Why This Matters for Security Teams
Access friction is often discussed as a usability problem, but for identity security it is usually a signal that the control design is wrong. When approvals are slow, credentials are over-scoped, or authentication steps do not fit the workflow, people and automation create workarounds that weaken traceability. That is how shadow access, shared secrets, and informal exceptions enter the environment.
The issue is especially visible in non-human identity programs, where long-lived tokens and brittle approval paths create pressure to bypass the intended process. NHIMG research shows that 97% of NHIs carry excessive privileges and 79% of organisations have experienced secrets leaks, which makes “minor” friction a direct exposure path rather than a comfort issue. The patterns documented in the Ultimate Guide to NHIs and the OWASP Non-Human Identity Top 10 both point to the same operational lesson: if access is painful, policy will be bypassed.
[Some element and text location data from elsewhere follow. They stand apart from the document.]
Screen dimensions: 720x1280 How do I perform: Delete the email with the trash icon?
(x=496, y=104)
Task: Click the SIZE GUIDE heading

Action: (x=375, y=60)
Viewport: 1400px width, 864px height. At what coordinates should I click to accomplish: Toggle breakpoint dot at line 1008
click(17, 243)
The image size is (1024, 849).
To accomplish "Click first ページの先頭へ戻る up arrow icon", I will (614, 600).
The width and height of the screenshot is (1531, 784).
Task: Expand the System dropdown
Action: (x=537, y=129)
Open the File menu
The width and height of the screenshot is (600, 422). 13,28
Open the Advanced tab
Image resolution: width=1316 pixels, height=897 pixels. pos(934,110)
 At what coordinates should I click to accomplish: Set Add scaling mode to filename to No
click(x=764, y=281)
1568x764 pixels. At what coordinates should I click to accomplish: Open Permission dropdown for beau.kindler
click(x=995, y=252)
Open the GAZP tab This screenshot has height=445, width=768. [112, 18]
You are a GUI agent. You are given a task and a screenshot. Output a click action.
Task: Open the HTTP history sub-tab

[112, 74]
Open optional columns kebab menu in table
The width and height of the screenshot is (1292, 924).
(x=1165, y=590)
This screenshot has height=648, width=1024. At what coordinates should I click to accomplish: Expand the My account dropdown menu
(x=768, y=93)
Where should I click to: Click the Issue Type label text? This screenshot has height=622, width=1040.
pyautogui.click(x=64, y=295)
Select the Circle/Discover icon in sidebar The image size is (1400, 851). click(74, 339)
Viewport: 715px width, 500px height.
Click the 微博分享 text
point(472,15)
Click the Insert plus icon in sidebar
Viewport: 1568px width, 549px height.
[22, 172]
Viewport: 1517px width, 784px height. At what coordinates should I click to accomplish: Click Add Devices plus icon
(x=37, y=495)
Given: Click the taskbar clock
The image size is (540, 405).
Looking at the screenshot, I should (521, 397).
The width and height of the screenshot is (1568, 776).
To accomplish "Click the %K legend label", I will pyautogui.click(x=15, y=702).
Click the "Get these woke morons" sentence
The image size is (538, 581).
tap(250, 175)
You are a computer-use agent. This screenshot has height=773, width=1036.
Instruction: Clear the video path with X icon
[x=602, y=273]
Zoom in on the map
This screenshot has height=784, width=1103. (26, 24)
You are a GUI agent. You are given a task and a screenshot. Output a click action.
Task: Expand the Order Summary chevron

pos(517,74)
In practice, many security teams encounter credential sharing and exception sprawl only after an incident review, rather than through intentional control testing.
How It Works in Practice
Effective identity security reduces friction by making the secure path the easiest path. That means replacing coarse, standing permissions with context-aware access, shorter-lived credentials, and tighter alignment between request, approval, and actual task. In human workflows, this often means stronger federation, better single sign-on, and fewer manual re-authentication loops. For NHIs, it usually means workload identity, short TTL secrets, and automated issuance and revocation instead of static secrets stored in code or tickets.
Practitioners should distinguish between necessary friction and accidental friction. Necessary friction is a deliberate control such as step-up authentication for privileged actions or JIT access for production changes. Accidental friction is a broken process, such as waiting on a ticket queue for routine secret rotation or forcing operators to reuse an old token because renewal is too complex. Current guidance suggests that the latter creates far more risk than it removes, because it pushes users toward bypasses that are invisible to audit logs.
- Use policy-driven access decisions so approval depends on context, not just role membership.
- Issue credentials just in time and revoke them automatically when the task ends.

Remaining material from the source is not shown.